What you should do:
Word for word, restate the lines of the listing below from the line with "Open the Size input panel" through the line with "You are a computer-use agent.", and do not include the pictures.

Given entries:
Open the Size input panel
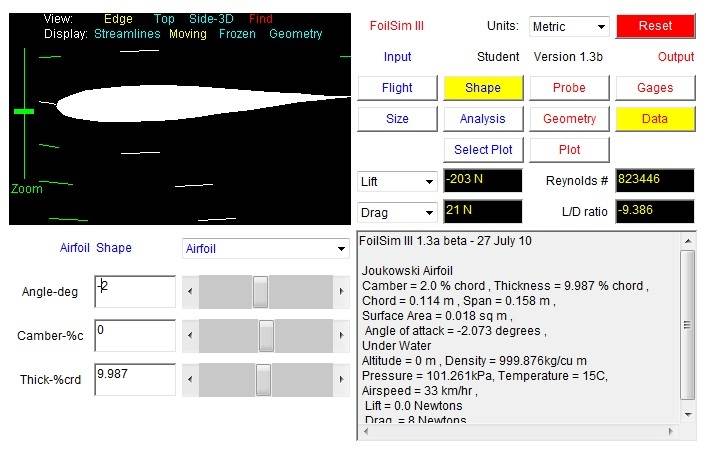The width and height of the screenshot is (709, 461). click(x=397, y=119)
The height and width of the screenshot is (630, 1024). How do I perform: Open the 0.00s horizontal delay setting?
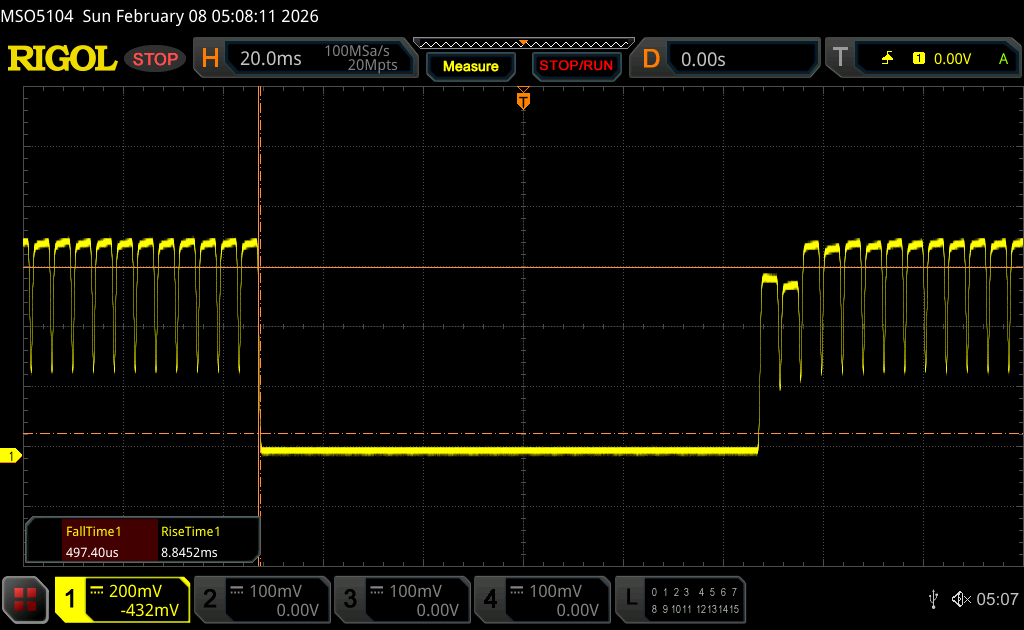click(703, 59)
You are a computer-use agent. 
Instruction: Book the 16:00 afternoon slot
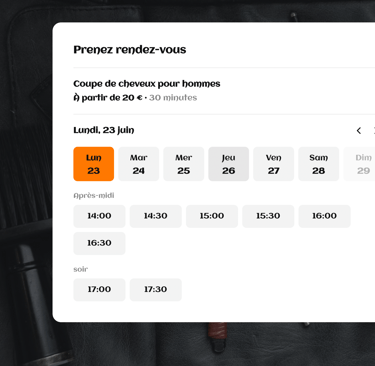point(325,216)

---

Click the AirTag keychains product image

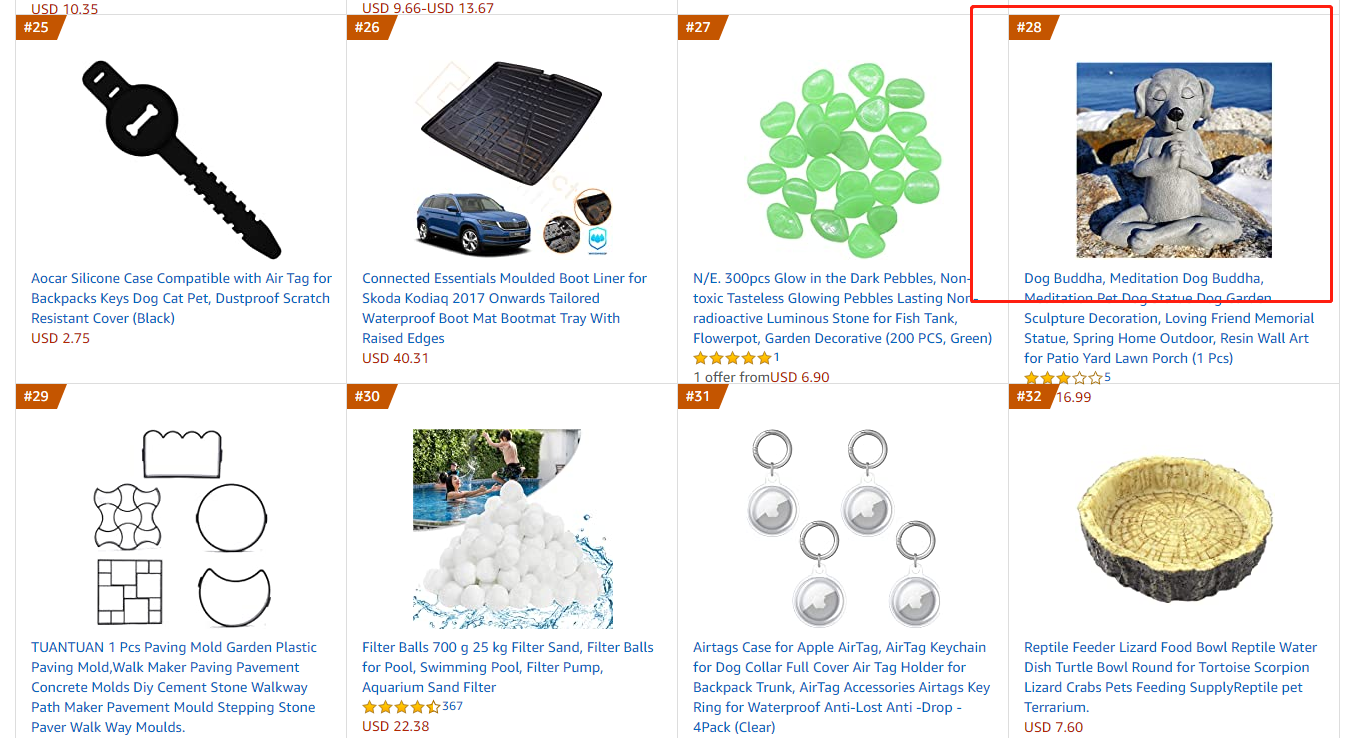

Final answer:
Open the Size input panel
The width and height of the screenshot is (709, 461). click(x=397, y=119)
The height and width of the screenshot is (630, 1024). How do I perform: Open the 0.00s horizontal delay setting?
click(703, 59)
You are a computer-use agent. 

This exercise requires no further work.